DEW #155 - Gems from the 2026 Trenches

A lookback on my favorite gems :)

May 06, 2026

Welcome to Issue #155 of Detection Engineering Weekly!

This week, I’m resurfacing some of my favorite Gems over the last five months. We’ll be back to our regularly scheduled newsletter starting next week!

✍️ Musings from the life of Zack:

I’ve officially christened yard work shoes with an old pair of white sneakers. I just need some cargo pants, a cell phone clip attached to my hip, and a Bluetooth headset to really complete the outfit
I saw my friends playing Slay the Spire 2 on Steam, so I got it, and it’s so addictive! You know it’s bad when you think about game mechanics on your drive to the gym or between work meetings
Proud Dad moment: my daughter had her first-ever ballet recital, and she crushed it. She was in an auditorium with over 100 people, and she was in the youngest age group. She was all smiles and even found us in the crowd and waved

DEW #148 - Detection Pipeline Maturity, GenUI for Log Analysis and Hunting Kali in Splunk

Zack Allen

Mar 11

Read full story

Detection Pipeline Maturity Model by Scott Plastine

I’m a huge fan of maturity models, and in the early days of my writing, I frequently referenced the work of Haider Dost and Kyle Bailey when discussing the maturity of detection engineering programs. As this space matured, technology matured with it, and we now have complex systems within each part of the Detection Engineering Lifecycle. So, to me, it makes sense that we now have folks like Plastine helping us understand what it means to measure the maturity of a Detection Pipeline.
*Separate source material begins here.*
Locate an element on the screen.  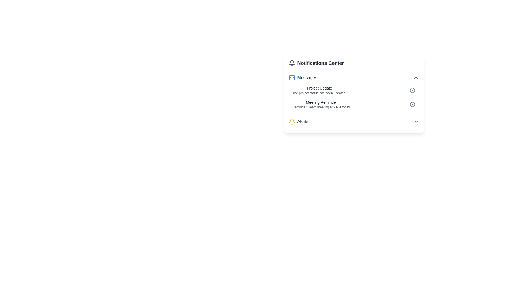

Plastine outlines six different levels of maturity, starting with a classic favorite, no maturity! This involves having a security tool stack with no centralization, and analysts have dozens to hundreds of Google Chrome tabs open which gives me anxiety. The fundamental issues Plastine outlines and continues to improve here include:

Several security tools with their own alerting and detection systems
The need to log into and investigate each alert on each individual tool, so managing screen sprawl
The analyst manually building cases in some case management or ticketing tool, such as JIRA or ServiceNow

The next maturity step, Basic, addresses some of these issues by essentially placing the Case Management tool between the tools and the analyst, rather than being out of band. As maturity levels progress, so does the architecture of this setup. For example, the “Standard+” architecture has a much saner pipeline setup:

The cool part at this point in the maturity journey is switching from architecture improvements to more advanced concepts in the analytics platform. Custom telemetry, log normalization, and a risk-based alerting engine ideally surface only relevant alerts and reduce false positives. Teams begin to build composite rules, leveraging commercial detections alongside their own internal detection and risk alerting systems, and they all take advantage of learning from their data to inform their rule sets, not just their environment.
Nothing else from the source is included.